Streit um Gastland China "Tradition der Folter, Tradition der Zensur"

Die Zeit sei nicht reif, China zum Gastland zu ernennen: Zu Beginn der Frankfurter Buchmesse erneuern Menschenrechtler und Politiker ihre Vorwürfe: Die Situation für kritische Autoren sei in China nach wie vor untragbar. Doch es gibt auch positive Stimmen.
Europa-Abgeordnete Barbara Lochbihler (Grüne): Kritik an der Buchmesse-Leitung

Europa-Abgeordnete Barbara Lochbihler (Grüne): Kritik an der Buchmesse-Leitung

Foto: Alina Novopashina/ picture-alliance/ dpa

Frankfurt/Hamburg - Zur Eröffnung der Frankfurter Buchmesse haben Menschenrechtler den Ehrengast China erneut scharf kritisiert. "China ist nicht nur Weltmeister im Hinrichten und Foltern, sondern auch in Zensur", sagte der Vorstandssprecher der Internationalen Gesellschaft für Menschenrechte (IGFM), Martin Lessenthin, am Dienstag in Frankfurt. Peking versuche, auch in anderen Ländern unbequeme Stimmen zum Verstummen zu bringen. Die Gesellschaft für bedrohte Völker (GfbV) veröffentlichte einen Report über die Verfolgung 130 kritischer Autoren in China. Dieser zeige, dass die Zeit nicht reif sei, um China zum Ehrengast der Buchmesse zu erklären, erklärte Asienreferent Ulrich Delius.

China präsentiert sich unter dem Motto "Tradition und Innovation" auf der weltgrößten Bücherschau, die am Dienstagabend von Bundeskanzler Angela Merkel und Chinas Vizepräsident Xi Jinping eröffnet wird. Im Vorfeld war es zu einem Eklat gekommen, als Teile einer chinesischen Delegation ein von der Buchmesse und dem "Organisationskomitee Ehrengast China" veranstaltetes Symposium verließen. Auf der Veranstaltung hatten zwei - vorübergehend ausgeladene - Regimekritiker ein Statement abgegeben.

Die frühere Generalsekretärin von Amnesty International in Deutschland und heutige Europaabgeordnete der Grünen, Barbara Lochbihler, kritisierte den Umgang der Messe mit China. Die Führung der Buchmesse habe sich nicht ausreichend erkundigt, mit welchen Dialogpartnern sie es zu tun habe, sagte Lochbihler bei Deutschlandradio Kultur. "Es gibt eine Tradition der Menschenrechtsverletzungen in China, und es gibt leider sehr wenig Innovationen, dass sie wirklich gegen diese Missstände vorgehen wollen." Zwar sei es immer richtig, das Gespräch zu suchen, sagte die Politikerin. Aber nach den schlechten Erfahrungen mit den Olympischen Spielen in Peking 2008 hätte die Messeleitung bereits im Vorfeld unbedingt auf klaren Absprachen zum Umgang mit Kritik seitens der chinesischen Regierung bestehen müssen.
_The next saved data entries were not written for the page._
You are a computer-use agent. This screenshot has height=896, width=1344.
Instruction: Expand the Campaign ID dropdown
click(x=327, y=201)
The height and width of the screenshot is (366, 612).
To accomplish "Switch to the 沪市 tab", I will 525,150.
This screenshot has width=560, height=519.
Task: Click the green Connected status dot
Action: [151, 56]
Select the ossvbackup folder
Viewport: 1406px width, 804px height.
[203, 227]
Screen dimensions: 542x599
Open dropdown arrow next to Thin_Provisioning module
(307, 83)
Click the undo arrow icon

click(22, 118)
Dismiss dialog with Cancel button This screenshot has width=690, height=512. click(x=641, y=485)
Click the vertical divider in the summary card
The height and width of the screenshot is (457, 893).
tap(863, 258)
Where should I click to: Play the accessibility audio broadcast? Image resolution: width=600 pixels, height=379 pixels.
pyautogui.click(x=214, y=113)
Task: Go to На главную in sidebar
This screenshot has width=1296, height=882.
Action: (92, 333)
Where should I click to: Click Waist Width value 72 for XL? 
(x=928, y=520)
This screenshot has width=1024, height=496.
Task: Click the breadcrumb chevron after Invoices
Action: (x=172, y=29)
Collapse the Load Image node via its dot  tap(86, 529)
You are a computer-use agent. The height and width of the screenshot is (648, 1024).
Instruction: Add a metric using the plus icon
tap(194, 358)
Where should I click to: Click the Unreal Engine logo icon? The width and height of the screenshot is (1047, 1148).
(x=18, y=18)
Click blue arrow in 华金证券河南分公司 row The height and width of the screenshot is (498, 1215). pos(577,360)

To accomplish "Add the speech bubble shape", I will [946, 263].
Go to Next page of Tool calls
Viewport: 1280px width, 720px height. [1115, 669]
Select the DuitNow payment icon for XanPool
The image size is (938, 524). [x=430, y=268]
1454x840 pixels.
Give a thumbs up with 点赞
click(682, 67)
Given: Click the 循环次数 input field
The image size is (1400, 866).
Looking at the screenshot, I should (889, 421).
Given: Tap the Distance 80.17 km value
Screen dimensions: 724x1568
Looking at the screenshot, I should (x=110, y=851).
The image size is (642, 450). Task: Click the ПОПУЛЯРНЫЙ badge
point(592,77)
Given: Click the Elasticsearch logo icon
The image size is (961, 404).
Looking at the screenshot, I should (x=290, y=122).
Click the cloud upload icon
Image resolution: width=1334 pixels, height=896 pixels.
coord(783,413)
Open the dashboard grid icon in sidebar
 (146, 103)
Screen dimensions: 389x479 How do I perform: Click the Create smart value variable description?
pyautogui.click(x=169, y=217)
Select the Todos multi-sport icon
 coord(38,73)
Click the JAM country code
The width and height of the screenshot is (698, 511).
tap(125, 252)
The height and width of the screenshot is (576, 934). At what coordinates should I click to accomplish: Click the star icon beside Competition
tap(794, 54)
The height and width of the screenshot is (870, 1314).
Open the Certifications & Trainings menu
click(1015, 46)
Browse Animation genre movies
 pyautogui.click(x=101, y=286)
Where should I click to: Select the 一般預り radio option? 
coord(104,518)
Der Chef des Goethe-Instituts in Peking, Michael Kahn-Ackermann, stellte sich hingegen nachdrücklich hinter den Buchmessen- Ehrengast. "Es ist genau der richtige Zeitpunkt", sagte Kahn-Ackermann am Dienstag im China-Pavillon. "Wir befinden uns an einem Wendepunkt der deutsch-chinesischen Kulturbeziehungen." Kahn-Ackermann forderte die Kritiker auf, sich zu fragen, "ob wir reif genug sind, mit China in einen echten Dialog zu treten". Dieser Frage müsse man sich mit der gleichen Offenheit stellen, wie man das von China verlange. "China hat den Westen besser kennengelernt als der Westen China", sagte Kahn-Ackermann.